- Main character with the series logo
- Author(s): Greg, Eddy Paape
- Current status/schedule: Discontinued
- Launch date: 1967
- End date: 1994
- Publisher(s): Le Lombard, Dargaud
- Genre(s): Science fiction

= Luc Orient =

Belgian comic strip (1967–1994)

Luc Orient is a Belgian science fiction comic series featuring an eponymous hero, created in 1967 by the writer Greg and the artist Eddy Paape. It belongs to the large family of Franco-Belgian comics.

== Publishing history ==
Luc Orient was originally serialized in the weekly Tintin magazine starting on January 17, 1967. It was one of the several series simultaneously launched by then-editor Greg to give the magazine a needed facelift.
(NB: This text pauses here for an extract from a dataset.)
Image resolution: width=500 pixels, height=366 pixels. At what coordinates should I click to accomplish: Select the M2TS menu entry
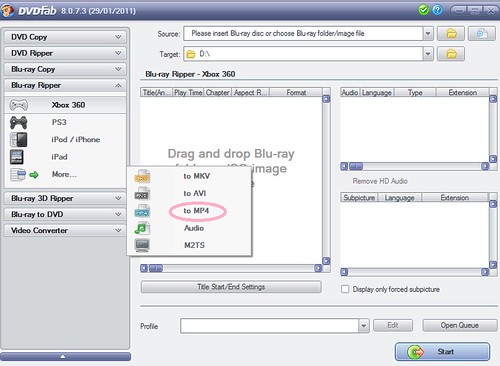(194, 245)
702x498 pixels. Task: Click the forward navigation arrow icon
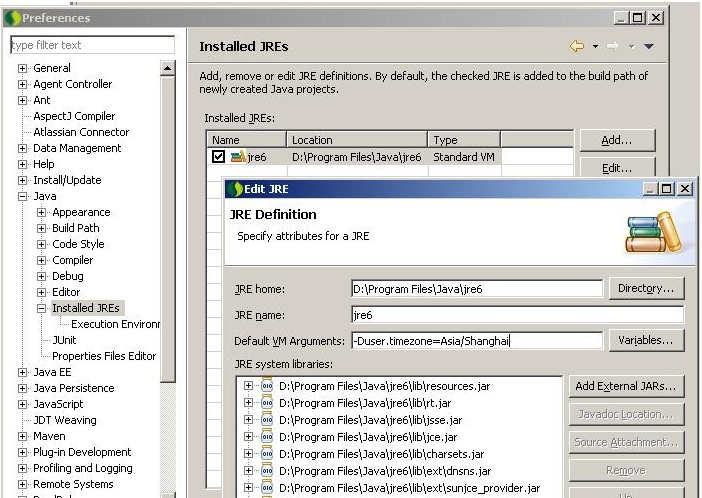click(x=613, y=46)
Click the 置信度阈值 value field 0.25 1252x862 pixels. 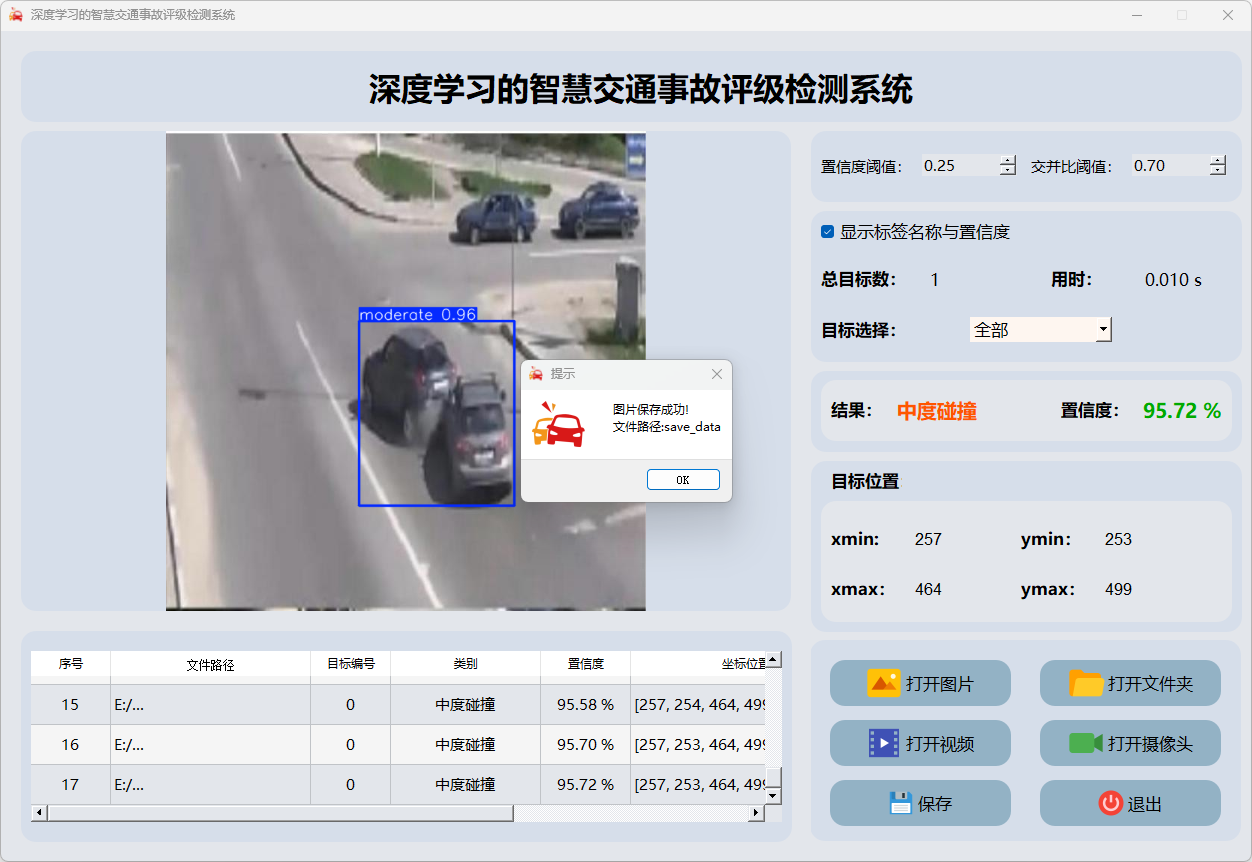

Luc Orient's adventures were then collected as a series of graphic novels by Éditions du Lombard, starting in 1969.

The series continued regularly with one or two volumes per year until episode 13, L'enclume de la foudre was released in 1978. After Tintin ceased publication in 1978 (following several name changes), the later episodes were released sporadically.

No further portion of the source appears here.